◆ Task
Render the stretch of the items below, from the line containing "You are a computer-use agent. Screen dimensions: 1456x819" through the line containing "Action: coord(266,68)", as a Markdown table with columns Row and Text. Give each line a row number and leave out blank lines.

──────────

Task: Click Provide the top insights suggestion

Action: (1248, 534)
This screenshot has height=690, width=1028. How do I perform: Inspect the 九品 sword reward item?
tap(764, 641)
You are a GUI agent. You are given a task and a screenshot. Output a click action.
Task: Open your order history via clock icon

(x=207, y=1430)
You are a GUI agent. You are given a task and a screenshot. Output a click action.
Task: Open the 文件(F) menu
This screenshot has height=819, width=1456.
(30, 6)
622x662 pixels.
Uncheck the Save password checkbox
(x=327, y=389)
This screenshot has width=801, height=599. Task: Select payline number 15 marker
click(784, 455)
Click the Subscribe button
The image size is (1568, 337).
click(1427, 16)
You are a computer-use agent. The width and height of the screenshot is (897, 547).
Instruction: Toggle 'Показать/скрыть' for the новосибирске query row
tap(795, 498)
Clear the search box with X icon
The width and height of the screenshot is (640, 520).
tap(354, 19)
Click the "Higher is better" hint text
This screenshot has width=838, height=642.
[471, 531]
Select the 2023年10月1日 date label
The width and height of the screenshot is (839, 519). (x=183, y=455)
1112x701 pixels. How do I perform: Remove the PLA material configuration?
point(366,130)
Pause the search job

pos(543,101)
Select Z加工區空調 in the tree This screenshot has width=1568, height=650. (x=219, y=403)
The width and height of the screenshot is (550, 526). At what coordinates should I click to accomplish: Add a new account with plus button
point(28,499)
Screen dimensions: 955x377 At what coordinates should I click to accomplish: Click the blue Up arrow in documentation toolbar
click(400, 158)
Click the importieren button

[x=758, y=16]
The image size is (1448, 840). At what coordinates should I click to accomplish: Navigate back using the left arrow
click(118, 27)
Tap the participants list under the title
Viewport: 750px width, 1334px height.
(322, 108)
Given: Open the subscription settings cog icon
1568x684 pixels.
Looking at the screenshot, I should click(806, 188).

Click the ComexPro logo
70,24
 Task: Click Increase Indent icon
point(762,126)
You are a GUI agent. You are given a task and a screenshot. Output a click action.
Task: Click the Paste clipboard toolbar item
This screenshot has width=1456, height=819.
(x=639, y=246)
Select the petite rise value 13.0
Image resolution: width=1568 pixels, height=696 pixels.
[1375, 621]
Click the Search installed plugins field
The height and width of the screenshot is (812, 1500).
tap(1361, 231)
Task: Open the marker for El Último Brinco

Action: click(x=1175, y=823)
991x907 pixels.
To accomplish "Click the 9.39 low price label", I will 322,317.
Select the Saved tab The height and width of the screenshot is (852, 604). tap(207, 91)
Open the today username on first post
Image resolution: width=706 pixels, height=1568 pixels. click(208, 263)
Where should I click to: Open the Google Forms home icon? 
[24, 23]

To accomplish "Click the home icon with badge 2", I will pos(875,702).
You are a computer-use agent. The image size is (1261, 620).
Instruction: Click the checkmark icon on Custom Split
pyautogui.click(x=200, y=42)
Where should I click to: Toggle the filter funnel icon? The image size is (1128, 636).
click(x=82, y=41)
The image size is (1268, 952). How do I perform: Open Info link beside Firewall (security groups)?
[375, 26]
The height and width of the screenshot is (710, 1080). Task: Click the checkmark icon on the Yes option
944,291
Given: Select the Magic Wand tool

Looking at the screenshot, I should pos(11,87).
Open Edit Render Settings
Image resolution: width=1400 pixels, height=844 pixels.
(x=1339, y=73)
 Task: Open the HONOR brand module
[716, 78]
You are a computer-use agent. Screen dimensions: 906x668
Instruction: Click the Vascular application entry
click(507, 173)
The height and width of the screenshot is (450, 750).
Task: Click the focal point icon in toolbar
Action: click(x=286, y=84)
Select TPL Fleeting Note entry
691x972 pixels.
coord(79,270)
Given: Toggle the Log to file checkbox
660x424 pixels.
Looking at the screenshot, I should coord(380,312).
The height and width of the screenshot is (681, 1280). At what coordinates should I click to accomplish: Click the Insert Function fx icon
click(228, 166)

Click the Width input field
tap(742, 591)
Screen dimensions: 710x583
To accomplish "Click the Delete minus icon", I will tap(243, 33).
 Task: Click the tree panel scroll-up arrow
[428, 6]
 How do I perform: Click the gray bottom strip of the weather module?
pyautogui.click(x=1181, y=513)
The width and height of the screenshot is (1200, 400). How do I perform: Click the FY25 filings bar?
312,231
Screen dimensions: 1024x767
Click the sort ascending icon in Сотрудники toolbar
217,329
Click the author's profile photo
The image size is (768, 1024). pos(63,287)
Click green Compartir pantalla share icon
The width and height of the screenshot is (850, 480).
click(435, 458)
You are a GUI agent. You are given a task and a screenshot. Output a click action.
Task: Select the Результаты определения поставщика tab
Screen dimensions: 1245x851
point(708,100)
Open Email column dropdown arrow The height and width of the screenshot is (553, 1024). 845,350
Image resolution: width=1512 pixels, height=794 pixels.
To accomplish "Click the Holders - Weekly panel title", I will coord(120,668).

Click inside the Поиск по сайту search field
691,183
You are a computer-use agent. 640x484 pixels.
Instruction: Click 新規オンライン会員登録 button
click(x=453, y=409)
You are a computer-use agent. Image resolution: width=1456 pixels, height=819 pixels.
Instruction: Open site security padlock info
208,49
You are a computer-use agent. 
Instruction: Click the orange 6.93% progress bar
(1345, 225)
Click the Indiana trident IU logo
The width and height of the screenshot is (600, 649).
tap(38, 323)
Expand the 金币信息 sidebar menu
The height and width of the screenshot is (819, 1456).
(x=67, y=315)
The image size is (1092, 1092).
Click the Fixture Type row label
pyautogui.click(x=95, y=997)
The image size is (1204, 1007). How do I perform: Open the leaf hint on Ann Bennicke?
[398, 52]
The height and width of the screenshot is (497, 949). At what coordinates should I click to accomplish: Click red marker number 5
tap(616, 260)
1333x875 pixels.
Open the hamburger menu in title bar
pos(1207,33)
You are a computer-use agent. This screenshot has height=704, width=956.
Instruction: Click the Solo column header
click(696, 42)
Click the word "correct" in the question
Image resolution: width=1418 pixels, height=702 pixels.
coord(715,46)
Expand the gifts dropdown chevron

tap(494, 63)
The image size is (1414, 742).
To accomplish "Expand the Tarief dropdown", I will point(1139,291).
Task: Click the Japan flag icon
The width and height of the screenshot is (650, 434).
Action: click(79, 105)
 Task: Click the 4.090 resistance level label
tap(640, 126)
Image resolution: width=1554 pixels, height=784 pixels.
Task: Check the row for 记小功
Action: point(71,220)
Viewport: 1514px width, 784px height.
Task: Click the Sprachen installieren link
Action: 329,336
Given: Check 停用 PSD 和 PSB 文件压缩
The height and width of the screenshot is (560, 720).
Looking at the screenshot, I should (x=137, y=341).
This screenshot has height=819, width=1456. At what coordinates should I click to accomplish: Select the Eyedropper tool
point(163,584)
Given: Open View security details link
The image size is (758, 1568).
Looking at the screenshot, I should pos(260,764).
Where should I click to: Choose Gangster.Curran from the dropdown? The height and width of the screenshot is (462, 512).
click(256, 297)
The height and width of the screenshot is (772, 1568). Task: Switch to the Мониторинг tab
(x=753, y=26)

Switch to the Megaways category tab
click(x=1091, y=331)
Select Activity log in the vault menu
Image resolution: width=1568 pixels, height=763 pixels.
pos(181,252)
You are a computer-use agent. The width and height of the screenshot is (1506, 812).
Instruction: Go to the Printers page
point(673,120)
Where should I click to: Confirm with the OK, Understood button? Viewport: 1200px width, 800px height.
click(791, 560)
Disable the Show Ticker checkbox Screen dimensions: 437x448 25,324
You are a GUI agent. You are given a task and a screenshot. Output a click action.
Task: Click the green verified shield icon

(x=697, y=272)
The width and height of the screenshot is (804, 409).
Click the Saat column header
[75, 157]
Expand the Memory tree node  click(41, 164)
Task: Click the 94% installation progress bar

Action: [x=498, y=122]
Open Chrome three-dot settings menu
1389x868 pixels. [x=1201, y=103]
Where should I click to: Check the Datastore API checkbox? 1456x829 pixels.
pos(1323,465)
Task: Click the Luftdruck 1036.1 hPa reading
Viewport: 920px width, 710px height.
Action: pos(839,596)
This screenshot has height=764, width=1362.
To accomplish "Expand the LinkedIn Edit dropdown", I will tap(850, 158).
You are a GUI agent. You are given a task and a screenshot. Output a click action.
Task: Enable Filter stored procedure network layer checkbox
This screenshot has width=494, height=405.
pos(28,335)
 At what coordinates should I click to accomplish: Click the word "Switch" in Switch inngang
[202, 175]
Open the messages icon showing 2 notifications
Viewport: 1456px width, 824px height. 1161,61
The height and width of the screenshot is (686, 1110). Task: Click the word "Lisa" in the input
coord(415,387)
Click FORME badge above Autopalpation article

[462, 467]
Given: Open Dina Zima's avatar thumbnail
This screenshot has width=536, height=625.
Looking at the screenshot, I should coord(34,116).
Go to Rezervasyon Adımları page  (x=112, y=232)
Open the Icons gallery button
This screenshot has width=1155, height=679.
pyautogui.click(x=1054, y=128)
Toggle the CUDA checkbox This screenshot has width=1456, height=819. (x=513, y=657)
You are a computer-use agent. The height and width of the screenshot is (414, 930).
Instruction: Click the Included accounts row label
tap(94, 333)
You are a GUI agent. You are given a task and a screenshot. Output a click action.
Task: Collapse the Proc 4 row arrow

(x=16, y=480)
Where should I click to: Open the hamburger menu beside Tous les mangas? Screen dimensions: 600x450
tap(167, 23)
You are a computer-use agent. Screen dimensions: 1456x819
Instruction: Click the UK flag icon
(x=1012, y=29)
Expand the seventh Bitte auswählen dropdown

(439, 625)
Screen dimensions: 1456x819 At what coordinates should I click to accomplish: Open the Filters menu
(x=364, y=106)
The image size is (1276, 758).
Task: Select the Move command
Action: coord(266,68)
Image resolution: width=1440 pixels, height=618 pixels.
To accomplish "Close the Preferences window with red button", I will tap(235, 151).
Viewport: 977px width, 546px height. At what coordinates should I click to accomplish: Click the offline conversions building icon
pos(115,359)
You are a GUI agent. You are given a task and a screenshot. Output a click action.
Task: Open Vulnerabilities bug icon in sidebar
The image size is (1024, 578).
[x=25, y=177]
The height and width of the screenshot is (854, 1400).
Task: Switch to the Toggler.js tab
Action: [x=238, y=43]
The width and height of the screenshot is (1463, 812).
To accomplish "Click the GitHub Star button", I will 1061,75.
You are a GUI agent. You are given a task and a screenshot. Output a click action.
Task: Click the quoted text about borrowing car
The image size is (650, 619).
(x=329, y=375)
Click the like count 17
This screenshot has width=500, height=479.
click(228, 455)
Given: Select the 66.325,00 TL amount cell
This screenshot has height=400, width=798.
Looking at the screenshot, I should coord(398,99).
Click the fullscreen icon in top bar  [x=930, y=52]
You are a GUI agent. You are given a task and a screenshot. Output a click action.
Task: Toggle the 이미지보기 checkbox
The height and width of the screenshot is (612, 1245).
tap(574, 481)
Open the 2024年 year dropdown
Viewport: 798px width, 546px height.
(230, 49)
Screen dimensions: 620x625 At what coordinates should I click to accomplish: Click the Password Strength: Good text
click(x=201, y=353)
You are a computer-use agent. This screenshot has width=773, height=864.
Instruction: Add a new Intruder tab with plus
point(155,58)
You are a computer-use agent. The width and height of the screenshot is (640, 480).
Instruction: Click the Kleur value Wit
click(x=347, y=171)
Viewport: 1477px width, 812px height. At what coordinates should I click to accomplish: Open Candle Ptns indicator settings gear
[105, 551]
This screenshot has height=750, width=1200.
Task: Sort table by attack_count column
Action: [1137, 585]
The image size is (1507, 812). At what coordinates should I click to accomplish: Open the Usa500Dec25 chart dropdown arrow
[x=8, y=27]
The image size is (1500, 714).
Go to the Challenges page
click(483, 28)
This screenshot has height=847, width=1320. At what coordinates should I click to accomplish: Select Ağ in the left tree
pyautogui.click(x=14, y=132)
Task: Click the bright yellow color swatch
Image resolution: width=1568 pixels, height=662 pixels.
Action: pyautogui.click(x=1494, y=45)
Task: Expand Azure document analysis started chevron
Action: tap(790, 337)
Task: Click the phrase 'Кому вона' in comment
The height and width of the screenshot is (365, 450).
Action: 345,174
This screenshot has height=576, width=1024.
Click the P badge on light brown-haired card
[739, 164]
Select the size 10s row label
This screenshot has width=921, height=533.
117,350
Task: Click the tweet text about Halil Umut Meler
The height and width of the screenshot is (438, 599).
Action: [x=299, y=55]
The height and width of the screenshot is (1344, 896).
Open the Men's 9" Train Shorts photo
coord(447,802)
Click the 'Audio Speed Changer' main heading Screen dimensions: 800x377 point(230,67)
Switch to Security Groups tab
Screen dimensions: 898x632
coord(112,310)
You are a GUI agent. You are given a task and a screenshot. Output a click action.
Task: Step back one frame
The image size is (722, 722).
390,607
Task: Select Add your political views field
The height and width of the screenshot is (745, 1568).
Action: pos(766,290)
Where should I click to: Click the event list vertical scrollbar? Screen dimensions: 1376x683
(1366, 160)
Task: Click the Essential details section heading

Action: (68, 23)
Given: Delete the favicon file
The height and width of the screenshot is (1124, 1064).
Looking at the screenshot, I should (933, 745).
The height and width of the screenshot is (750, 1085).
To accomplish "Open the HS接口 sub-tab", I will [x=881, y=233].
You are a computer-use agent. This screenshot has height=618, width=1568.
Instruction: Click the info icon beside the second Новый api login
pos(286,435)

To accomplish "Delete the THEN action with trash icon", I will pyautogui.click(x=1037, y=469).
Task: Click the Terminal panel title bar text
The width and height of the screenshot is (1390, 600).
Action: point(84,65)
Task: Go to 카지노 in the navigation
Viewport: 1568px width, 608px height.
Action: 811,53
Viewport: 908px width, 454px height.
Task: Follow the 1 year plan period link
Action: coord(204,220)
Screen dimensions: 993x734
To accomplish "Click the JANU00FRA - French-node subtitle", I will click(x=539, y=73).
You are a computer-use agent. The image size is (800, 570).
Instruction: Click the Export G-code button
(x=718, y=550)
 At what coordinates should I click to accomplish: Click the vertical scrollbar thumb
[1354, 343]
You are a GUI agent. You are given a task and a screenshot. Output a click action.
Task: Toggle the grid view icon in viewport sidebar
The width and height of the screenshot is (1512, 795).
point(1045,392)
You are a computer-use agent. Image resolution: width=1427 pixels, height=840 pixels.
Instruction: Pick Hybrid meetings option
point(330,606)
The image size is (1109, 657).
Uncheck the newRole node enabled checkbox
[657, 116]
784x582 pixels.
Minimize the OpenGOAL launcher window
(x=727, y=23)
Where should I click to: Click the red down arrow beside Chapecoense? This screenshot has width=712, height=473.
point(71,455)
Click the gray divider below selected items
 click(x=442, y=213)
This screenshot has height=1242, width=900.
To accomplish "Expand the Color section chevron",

──────────

◆ Task output
| Row | Text |
|---|---|
| 1 | You are a computer-use agent. Screen dimensions: 1456x819 |
| 2 | Instruction: Click the UK flag icon |
| 3 | (x=1012, y=29) |
| 4 | Expand the seventh Bitte auswählen dropdown |
| 5 | (439, 625) |
| 6 | Screen dimensions: 1456x819 At what coordinates should I click to accomplish: Open the Filters menu |
| 7 | (x=364, y=106) |
| 8 | The image size is (1276, 758). |
| 9 | Task: Select the Move command |
| 10 | Action: coord(266,68) |